China's General Administration of Quality Supervision, Inspection and Quarantine (GAQSIQ) said on Wednesday that some media reports on the contamination of certain domestic liquor, wine and beer products were "not in line with facts".
Some media reports appeared on the website on Tuesday said that following the tainted milk powder scandal, the country's quality watchdog conducted liquor, wine and beer product sample surveys, and spotted sodium nitrite, a carcinogenic substance, in several products.
These brands included Kweichow Maotai, one of the country's best known high-end spirits, Tsingtao Beer, ChangYu Pioneer Wine Co., Ltd., a leading domestic wine producer and Great Wall Wine.
"The GAQSIQ did not carry out quality surveys on these brands recently," it said.
The board of directors of southwestern Guizhou-based Kweichow Maotai Co., Ltd. said on Tuesday evening in a website statement that the company had never added sodium nitrite into the liquor, and there was no possibility that the liquor is contaminated by this chemical in the process of production, shipping and sales.

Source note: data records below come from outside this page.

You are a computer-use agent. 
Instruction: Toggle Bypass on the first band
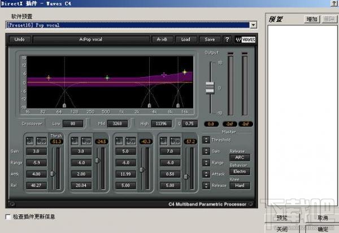(41, 140)
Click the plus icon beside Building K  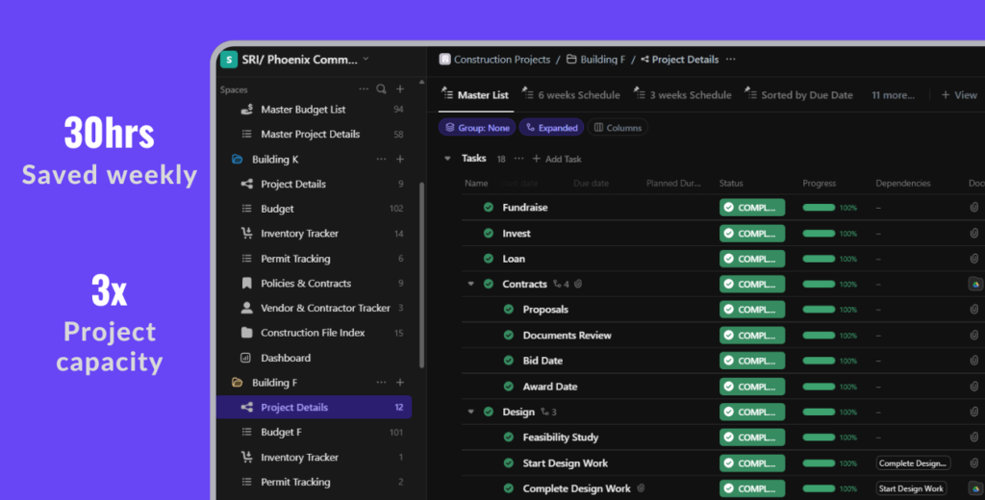(400, 160)
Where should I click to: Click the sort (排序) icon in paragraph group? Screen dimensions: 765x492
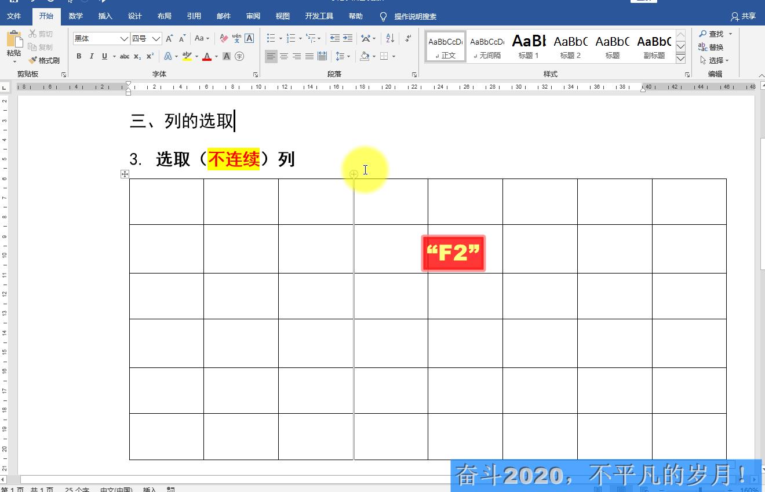389,38
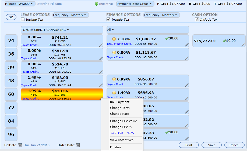247x151 pixels.
Task: Click edit pencil on 24-month lease tile
Action: coord(101,45)
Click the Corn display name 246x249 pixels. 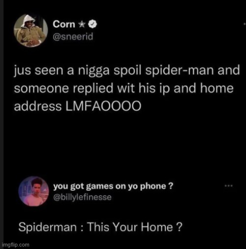pyautogui.click(x=64, y=24)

Tsingtao Beer also said on its official website in a statement that the company had never added sodium nitrite into the products in the production process and there was zero possibility that the beer contained this chemical.
"In recent years, United States, Japan and the European Union, which usually have very stringent food quality standards, found no quality problems in our beer upon quality tests," said the eastern Shandong-based brewery.